Wednesday, February 18, 2009

Marlin's Ag Update


(This is a portion of a letter from Marlin Rice, the Cornerstoner God has raised up to develop the agriculture side of the Hope Center. Marlin is in Serenje for two weeks checking on and expanding the ag project.)

I was up at 4:30 this morning. Every morning about this time there is a group of military-style joggers that run down the road calling out a cadence. Then on the return trip into town someone with a whistle blows loudly for every fourth count. It's really quite obnoxious, especially before 5:00 in the morning.

Work starts at the Hope Children's Center at 7:00 every morning.
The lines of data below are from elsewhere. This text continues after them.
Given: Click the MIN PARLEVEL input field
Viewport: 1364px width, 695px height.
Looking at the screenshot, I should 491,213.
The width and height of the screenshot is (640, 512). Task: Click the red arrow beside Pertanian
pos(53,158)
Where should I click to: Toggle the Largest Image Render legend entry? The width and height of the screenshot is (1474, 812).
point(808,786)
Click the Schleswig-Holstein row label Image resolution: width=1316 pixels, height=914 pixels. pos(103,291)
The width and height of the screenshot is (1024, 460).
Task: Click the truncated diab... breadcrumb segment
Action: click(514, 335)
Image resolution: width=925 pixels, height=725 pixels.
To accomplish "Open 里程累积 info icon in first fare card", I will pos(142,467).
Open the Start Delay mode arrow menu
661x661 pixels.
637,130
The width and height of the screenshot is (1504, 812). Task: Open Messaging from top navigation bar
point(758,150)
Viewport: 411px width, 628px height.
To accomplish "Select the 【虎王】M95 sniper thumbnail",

We ride a truck to the site and there are 45-50 workers waiting for their orders for the day. Zack has some laying concrete blocks, mixing cement, digging trenches for the septic system, leveling trusses, hoeing weeds, moving soil, etc. Sunday and I spent the morning with a tape measuring off fields to plant seedling musangu trees. These are the trees that don't leaf out until the dry season, so they don't compete with the maize and beans for sunlight and moisture, then during the beginning of the rainy season, they shed their leaves, producing a shower of nitrogen-rich leaves for the surrounding crops. We also identified some more of the ground that we are having hoed where Sunday will plant vegetables.

Right before lunch today, Joshua, one of the farm laborers killed a gopher while he was hoeing the peanut field. He brought it to show to me, then gave it to his wife. They have a little brick shack on the farm where they live with their four children. His wife took the gopher, laid it on the open wood fire, singed the hair and scrapped it off with a knife, then continued to cook it on the fire. Then she gutted it, put the intestines in a bowl (notice she did not throw them away), split the ribcage with a knife, and then boiled it. If you haven't figured by now, they were going to eat it. She had also made some enshima (boiled white corn meal). She asked if I wanted to eat with them. I said I could eat the enshima, but I wasn't too sure about the gopher—we don't eat gopher in America. Fortunately, it was high noon and I had to run and catch Zack's truck back to the office. No gopher for lunch today!